AIM OF THE TASK: Pull out the lines of the items below, starting at the line that contains "is (716, 830)." and ending at the last line of the items, and reproduce them word for word.

SUPPLIED DATA:
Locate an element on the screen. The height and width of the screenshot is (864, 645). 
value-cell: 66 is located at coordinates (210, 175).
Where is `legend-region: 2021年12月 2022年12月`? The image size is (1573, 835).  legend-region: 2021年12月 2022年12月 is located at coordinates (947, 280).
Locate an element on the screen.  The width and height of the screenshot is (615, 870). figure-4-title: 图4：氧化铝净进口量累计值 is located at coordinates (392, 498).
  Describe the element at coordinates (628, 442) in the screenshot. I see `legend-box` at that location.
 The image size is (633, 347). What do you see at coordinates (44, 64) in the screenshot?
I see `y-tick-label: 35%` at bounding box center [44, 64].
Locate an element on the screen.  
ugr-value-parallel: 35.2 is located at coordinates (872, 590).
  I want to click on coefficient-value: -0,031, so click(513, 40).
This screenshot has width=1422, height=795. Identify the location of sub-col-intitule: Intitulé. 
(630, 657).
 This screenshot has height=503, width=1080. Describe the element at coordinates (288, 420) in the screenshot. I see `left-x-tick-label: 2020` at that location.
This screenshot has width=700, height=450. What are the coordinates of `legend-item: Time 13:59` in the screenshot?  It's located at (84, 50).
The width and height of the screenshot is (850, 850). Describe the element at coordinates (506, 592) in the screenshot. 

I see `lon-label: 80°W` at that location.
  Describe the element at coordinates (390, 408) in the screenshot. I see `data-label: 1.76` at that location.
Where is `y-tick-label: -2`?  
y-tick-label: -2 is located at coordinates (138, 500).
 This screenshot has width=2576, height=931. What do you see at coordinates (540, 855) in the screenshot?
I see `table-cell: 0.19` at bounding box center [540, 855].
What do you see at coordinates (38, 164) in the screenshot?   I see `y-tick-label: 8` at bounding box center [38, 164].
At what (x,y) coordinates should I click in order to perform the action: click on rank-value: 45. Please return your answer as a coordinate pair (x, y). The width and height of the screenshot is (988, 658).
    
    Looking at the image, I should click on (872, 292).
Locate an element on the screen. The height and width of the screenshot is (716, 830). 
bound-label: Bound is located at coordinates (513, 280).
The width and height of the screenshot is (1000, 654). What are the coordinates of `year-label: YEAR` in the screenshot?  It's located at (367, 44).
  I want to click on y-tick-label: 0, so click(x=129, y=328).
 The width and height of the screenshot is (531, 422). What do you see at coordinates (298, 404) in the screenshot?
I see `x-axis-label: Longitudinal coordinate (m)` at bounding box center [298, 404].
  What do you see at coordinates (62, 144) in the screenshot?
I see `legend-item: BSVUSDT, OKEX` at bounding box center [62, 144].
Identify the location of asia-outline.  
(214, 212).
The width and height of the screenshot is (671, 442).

RESPONSE TO THIS EXERCISE:
Locate an element on the screen. The height and width of the screenshot is (716, 830). 
bound-label: Bound is located at coordinates (513, 280).
The width and height of the screenshot is (1000, 654). What are the coordinates of `year-label: YEAR` in the screenshot?  It's located at (367, 44).
  I want to click on y-tick-label: 0, so click(x=129, y=328).
 The width and height of the screenshot is (531, 422). What do you see at coordinates (298, 404) in the screenshot?
I see `x-axis-label: Longitudinal coordinate (m)` at bounding box center [298, 404].
  What do you see at coordinates (62, 144) in the screenshot?
I see `legend-item: BSVUSDT, OKEX` at bounding box center [62, 144].
Identify the location of asia-outline.  
(214, 212).
The width and height of the screenshot is (671, 442).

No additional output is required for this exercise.